When Trump won the presidency, things could not look worse on the climate front.  But my blog at the time tried to put this into perspective. In the early part of his presidency, I tried to respond to his assaults on the climate, at least taking the time to disparage his acts.  But by the end, and surely this must be the end, I had long ago stopped reading. By the end of his assault on the earth, he had overturned over a hundred climate regulations and installed hundreds of conservative judges for whom the earth and any non-industrial denizen had no standing.  The culmination of this anti-environmental assault came with Trump's nomination of a Supreme Court Justice who said in her rushed hearing that climate change was “controversial.”  There is “settled law,” Judge Barret, and one hopes that Roe v. Wade is a prime example of that (though she would not say so), and there is also settled scientific fact.  “Controversy” in this case comes from the rightwing disinformation machine, to which her Catholic Right subscribes.

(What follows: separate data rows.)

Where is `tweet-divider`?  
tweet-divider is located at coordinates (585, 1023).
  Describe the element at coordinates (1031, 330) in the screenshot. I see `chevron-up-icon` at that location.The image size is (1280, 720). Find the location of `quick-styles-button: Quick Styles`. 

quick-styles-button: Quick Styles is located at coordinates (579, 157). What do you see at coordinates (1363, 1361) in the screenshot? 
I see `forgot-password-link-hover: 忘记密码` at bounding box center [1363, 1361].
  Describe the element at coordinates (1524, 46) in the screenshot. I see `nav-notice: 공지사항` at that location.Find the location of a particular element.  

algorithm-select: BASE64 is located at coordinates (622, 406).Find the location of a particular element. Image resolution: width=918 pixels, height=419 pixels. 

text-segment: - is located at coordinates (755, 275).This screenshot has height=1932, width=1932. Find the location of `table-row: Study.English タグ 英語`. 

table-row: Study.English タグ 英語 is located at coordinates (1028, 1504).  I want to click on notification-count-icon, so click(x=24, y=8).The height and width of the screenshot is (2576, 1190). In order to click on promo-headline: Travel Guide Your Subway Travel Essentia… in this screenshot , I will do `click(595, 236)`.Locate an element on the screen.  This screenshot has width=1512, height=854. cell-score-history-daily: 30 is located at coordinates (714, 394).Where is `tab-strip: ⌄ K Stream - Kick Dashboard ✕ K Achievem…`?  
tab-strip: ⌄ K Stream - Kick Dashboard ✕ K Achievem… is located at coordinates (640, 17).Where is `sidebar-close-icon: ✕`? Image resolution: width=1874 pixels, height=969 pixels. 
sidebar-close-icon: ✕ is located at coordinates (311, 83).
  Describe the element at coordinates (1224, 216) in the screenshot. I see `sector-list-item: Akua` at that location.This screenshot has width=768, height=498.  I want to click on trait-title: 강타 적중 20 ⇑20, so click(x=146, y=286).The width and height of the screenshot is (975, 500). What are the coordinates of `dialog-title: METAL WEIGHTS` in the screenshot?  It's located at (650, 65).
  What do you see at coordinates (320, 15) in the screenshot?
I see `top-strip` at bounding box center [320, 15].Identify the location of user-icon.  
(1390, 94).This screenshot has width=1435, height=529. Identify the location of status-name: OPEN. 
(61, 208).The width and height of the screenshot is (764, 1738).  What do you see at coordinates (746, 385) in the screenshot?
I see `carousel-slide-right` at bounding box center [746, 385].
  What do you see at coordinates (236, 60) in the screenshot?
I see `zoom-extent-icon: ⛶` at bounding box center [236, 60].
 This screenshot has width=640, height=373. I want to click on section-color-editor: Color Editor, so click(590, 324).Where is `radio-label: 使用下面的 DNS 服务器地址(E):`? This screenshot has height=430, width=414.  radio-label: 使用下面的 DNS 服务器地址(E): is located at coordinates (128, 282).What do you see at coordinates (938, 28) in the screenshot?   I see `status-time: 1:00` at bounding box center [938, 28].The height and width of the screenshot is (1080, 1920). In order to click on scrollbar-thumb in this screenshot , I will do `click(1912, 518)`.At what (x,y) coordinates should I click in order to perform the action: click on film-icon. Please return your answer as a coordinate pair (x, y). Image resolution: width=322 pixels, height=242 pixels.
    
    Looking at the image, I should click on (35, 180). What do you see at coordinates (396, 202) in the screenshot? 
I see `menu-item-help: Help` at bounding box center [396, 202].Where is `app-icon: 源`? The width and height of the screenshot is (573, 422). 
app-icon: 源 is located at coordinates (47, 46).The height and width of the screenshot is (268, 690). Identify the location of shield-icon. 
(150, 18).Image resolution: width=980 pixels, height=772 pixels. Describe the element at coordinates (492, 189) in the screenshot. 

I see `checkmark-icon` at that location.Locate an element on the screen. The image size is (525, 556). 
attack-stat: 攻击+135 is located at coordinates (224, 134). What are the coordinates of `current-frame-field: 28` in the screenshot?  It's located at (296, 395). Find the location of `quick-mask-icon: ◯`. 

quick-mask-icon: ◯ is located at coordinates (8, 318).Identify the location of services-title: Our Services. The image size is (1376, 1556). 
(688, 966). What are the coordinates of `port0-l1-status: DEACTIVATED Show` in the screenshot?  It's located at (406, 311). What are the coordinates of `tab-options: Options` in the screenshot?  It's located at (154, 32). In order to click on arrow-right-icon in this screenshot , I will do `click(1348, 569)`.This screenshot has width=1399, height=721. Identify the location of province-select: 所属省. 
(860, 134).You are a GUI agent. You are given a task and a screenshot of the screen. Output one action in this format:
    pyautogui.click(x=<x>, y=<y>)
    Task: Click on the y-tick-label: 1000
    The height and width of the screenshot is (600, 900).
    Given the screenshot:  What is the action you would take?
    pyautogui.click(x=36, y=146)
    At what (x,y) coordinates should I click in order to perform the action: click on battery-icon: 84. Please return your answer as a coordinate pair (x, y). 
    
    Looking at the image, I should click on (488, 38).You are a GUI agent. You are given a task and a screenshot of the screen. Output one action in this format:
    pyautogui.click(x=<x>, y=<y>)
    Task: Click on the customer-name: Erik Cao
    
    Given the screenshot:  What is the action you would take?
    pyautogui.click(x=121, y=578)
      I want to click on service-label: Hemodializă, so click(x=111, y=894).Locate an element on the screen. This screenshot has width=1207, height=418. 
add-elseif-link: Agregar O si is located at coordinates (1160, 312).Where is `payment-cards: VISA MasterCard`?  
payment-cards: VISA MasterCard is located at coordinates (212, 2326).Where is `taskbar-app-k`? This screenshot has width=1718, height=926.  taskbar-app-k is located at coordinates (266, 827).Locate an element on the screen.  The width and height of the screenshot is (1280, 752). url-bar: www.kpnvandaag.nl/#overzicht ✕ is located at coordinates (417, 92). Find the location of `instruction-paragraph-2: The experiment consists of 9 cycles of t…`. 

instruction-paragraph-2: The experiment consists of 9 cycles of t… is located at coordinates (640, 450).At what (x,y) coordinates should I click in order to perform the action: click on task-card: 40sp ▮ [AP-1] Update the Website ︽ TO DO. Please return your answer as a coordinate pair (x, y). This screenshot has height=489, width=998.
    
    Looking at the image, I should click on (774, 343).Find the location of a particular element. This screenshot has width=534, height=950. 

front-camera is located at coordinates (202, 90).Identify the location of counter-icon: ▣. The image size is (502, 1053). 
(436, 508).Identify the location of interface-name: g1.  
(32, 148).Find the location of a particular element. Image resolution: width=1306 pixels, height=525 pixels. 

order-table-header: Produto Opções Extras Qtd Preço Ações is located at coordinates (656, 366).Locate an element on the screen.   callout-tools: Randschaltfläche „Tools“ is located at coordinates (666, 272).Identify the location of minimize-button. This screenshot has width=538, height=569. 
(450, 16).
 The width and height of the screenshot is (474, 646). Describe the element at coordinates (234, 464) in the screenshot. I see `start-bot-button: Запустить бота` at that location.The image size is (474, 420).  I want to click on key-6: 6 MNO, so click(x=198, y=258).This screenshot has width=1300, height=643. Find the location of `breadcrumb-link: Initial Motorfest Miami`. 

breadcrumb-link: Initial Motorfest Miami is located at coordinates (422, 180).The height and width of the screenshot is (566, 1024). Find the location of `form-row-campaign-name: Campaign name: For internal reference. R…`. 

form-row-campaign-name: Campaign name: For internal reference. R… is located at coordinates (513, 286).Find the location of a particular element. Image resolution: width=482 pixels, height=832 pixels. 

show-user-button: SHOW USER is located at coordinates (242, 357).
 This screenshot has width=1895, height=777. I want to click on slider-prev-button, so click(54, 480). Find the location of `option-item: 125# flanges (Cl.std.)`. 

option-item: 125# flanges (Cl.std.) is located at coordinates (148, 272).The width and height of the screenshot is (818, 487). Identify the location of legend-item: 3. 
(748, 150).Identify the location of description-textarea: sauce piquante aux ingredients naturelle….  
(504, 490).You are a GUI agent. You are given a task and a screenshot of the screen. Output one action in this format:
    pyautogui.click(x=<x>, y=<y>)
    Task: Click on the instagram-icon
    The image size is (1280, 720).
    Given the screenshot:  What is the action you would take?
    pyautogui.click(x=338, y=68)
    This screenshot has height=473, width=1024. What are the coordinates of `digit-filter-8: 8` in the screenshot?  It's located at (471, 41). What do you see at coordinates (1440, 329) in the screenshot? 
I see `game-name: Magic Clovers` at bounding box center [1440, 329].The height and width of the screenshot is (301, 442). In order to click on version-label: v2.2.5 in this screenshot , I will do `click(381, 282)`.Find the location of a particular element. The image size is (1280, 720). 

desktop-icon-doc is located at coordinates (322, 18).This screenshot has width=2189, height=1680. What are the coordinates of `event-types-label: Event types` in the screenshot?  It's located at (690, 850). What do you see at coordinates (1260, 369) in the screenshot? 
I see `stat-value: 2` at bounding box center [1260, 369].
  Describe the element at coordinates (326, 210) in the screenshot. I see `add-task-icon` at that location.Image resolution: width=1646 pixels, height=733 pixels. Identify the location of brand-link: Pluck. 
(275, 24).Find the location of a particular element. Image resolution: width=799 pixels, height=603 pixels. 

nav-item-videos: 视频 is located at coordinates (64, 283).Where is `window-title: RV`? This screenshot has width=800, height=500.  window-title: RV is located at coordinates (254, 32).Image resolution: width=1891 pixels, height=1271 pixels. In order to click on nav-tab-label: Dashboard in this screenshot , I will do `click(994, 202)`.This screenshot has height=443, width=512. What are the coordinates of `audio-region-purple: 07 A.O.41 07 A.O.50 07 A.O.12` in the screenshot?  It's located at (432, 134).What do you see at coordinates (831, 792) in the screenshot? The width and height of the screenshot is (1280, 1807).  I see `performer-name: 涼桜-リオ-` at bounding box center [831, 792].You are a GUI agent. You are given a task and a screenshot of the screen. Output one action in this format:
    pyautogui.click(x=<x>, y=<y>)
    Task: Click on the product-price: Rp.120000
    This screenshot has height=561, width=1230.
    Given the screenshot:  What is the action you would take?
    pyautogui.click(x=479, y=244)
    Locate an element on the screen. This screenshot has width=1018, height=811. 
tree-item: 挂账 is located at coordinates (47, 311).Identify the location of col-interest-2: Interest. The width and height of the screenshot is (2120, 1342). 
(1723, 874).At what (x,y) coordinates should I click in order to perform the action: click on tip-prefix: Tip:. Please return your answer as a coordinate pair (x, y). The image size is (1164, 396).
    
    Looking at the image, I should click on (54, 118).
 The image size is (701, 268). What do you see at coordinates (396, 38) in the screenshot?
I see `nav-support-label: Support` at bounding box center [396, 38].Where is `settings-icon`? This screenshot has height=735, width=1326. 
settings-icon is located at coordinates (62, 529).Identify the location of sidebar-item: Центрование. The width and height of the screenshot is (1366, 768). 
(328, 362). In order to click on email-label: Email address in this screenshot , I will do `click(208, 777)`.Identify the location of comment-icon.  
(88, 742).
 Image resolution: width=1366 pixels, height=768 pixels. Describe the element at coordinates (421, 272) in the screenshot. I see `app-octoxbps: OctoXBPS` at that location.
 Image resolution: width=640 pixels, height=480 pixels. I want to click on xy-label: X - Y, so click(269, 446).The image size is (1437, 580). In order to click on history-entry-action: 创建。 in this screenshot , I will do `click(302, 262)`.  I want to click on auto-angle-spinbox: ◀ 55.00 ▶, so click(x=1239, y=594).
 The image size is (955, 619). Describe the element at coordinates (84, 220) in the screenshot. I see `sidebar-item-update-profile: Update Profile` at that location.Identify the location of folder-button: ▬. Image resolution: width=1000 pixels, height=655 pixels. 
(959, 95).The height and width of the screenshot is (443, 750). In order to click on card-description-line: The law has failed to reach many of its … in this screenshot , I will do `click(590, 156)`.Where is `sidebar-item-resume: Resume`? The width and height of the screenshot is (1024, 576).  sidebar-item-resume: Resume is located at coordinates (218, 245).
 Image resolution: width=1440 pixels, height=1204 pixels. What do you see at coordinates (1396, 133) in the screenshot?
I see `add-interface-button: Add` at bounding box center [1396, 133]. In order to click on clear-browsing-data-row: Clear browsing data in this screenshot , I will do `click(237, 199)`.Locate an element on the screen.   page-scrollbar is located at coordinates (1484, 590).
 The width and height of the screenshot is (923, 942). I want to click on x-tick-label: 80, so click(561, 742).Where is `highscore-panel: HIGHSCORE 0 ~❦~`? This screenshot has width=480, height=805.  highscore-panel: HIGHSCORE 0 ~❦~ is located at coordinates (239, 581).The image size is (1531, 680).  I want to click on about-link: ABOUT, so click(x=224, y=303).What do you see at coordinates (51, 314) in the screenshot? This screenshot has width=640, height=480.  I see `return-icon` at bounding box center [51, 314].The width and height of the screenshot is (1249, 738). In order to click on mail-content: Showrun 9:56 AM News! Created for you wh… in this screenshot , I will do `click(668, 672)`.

A year ago, during the battle for the Democratic nomination for president, I agreed with Naomi Klein that a Biden presidency would "doom the human race." In other words, no matter what other policy differences with Trump, the result for the climate would be the same. Some say that, if Biden wins, he has the chance to do more on the climate than any other president.  But that possibility hinges on the Democrats taking the Senate, which is not a done deal. 

As a consummate political animal, Biden has responded to the the forces within his party, pushing him far beyond his lackluster position last November, when he declined the Weather Channel's invitation to join their program on saving the planet . Today's reality in the Democratic Party is that the Green New Deal is pushing all office holders to either join those who crafted this comprehensive, expensive program, or present a viable alternative. Of course, politically viable and viable in terms of a livable planet are not the same thing.  Not at all. On the eve of the election, CO2 ppm reads just under 412.

As I have outlined in this blog, the time is past to halt climate catastrophe through emissions reduction alone.  CCS, carbon capture and storage, is needed, though no economically viable method has yet been discovered. Further, we still must not omit geoengineering from the equation.  I will update my previous series of posts on that topic in upcoming posts.

Finally, as I  rework  this post the day after an inconclusive election, I note that the US left the Paris agreement, as Trump promised more than a year ago. If Biden wins, we will re-enter that process, and have the chance to re-assert global leadership, which Obama courted, but never quite achieved.